ChatGPT is at what Gartner calls the peak of inflated expectations. While it is at its peak, NFTs have already fallen off (yes, that’s you cryptomonkey, it’s crypto winter). So soon we’ll be falling into the big black hole of disillusionment for ChatGPT as well. Next up (or already down, it depends on who you ask): the metaverse.
And yes, you can hold me to these predictions in a few months’ time.
But some of the technologies that have already passed the through have found their niche and their value.
We humans tend to overestimate success of technology in the short term and underestimate success in the long term.
We’re not all wearing AR glasses all the time, but the Hololens is doing interesting things for specific business training cases. Just like VR is doing its thing in specific cases like healthcare. And those self-driving cars are doing fine in really specific use cases.
Enter Amara’s Law (or Gates Law, it depends on who you ask): we humans tend to overestimate success of technology in the short term and underestimate success in the long term.
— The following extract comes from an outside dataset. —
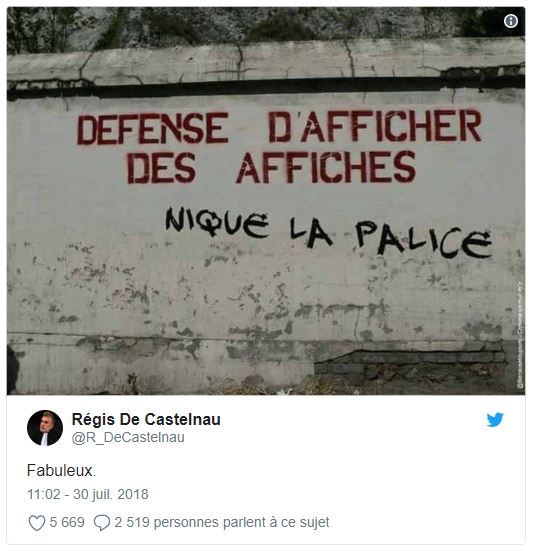This screenshot has height=552, width=535.
Task: Like the tweet with the heart icon
Action: coord(37,522)
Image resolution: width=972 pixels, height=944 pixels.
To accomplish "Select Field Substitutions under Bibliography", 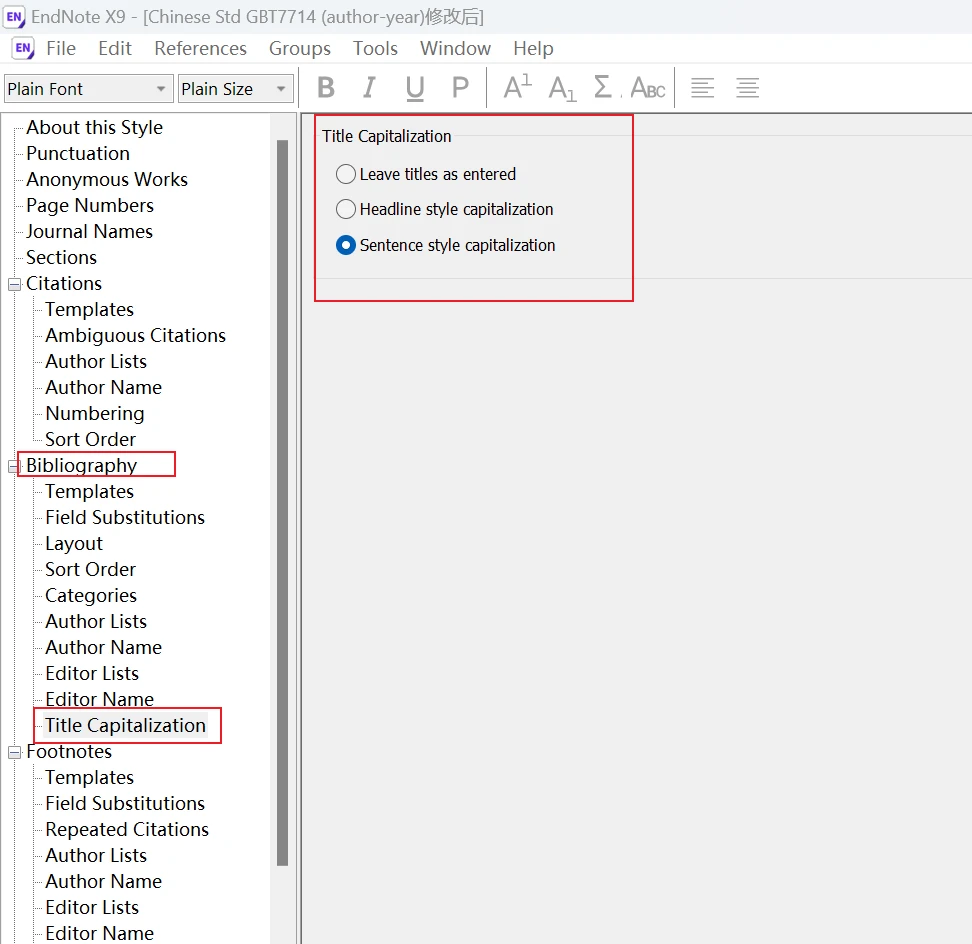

‘Wait, but Vincent, you work in innovation and design, so how dare you say this? Aren’t you excited? Isn’t ChatGPT the industrial revolution of the 21st century and aren’t you happy you get to be part of it?’
Yes. And no.
I’m not advocating that all technology is stupid and that we’re better off in the stone age. On the contrary, no. There’s probably some transformative potential in any of these new technologies and right now in ChatGPT.
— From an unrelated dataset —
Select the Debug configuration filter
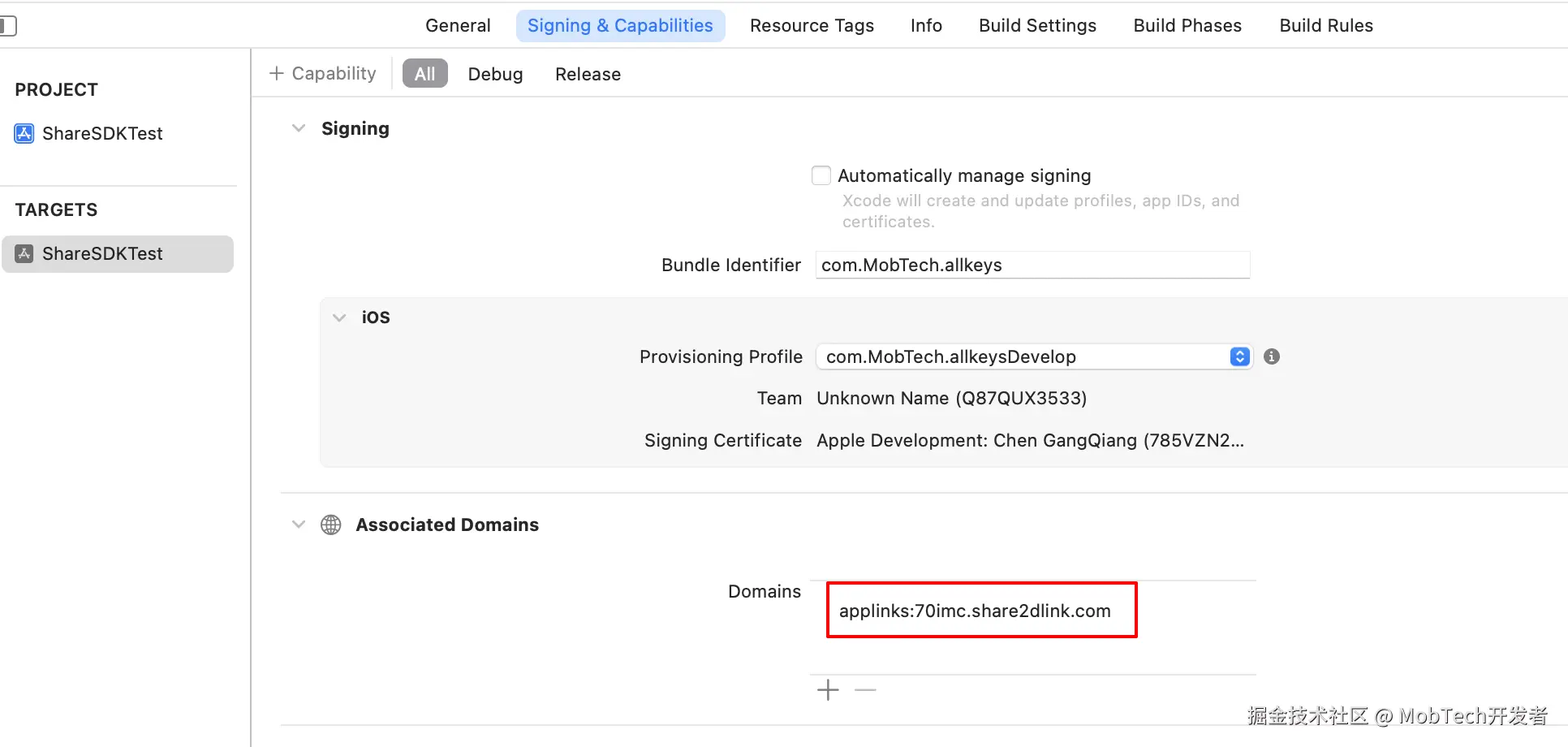This screenshot has width=1568, height=747. click(x=495, y=74)
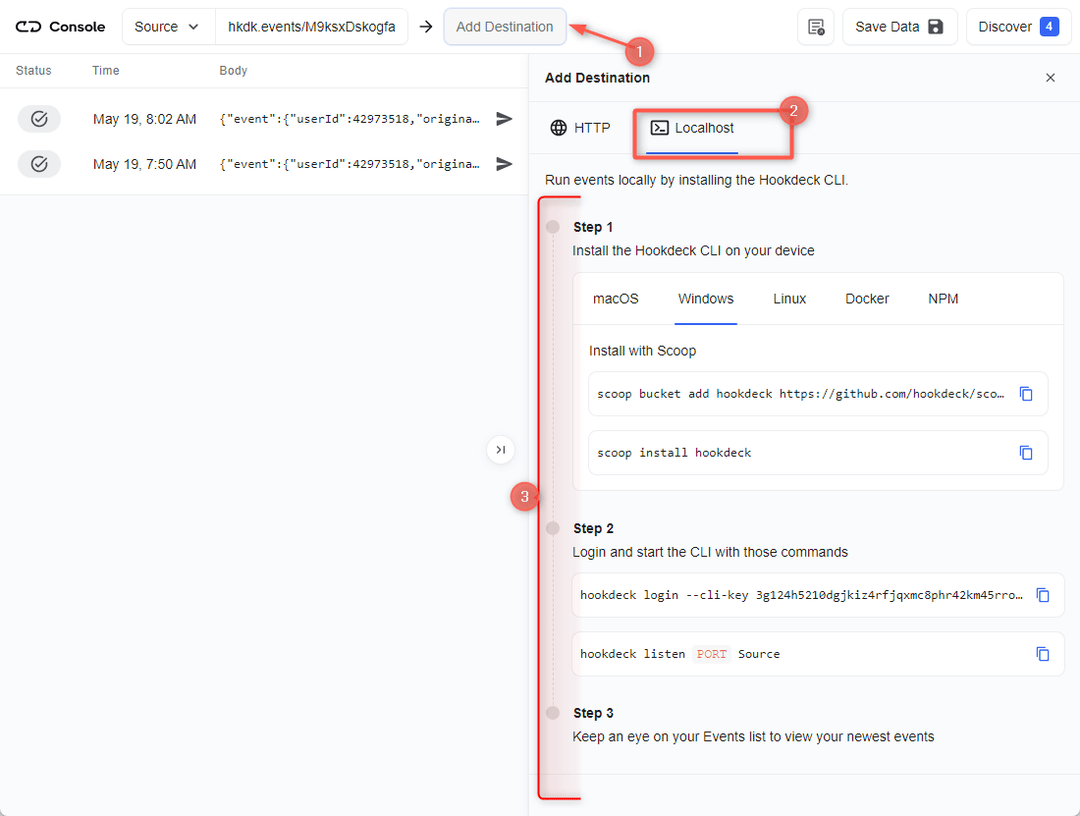Copy the scoop bucket add command
1080x816 pixels.
(1026, 393)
Progress is good. But what I do think is that any tech without meaningful value for people still sucks and that we still need to figure this out for a lot of current hypes.
Any tech without meaningful value for people still sucks
Most humans probably underestimated the Ford Model T, the internet, airplanes, mobile phones, vaccines and sliced bread. And look where it got us.
So what is the difference here? What they have in common is that they really delivered value for humans. From connecting people across distances to making life easier and from curing diseases to simplifying breakfast.
But it’s real human value.
Build sh*t people want
This is where the unofficial motto of probably every designer ever comes in: build sh*t that people want. Or, in other words: build things that help people get meaningful things done and that add real value.
So what will this be for ChatGPT? Helping people with mundane tasks be more efficient? Providing people easier access to information? Taking over all jobs so we can finally relax on the beach? Probably some of them yes, but not all of them.
In other words: build things that help people get meaningful things done and that add real value.
We need to look for the real, underlying jobs that technology helps people do. We need to judge any new tech (or any innovation really) on its merits. Yes, any new technology holds a lot of untapped potential. But technology for the sake of technology gets us nowhere.
And sometimes we just need to build things to figure out what people want because they don’t know what they want. As long as we build things that people actually want.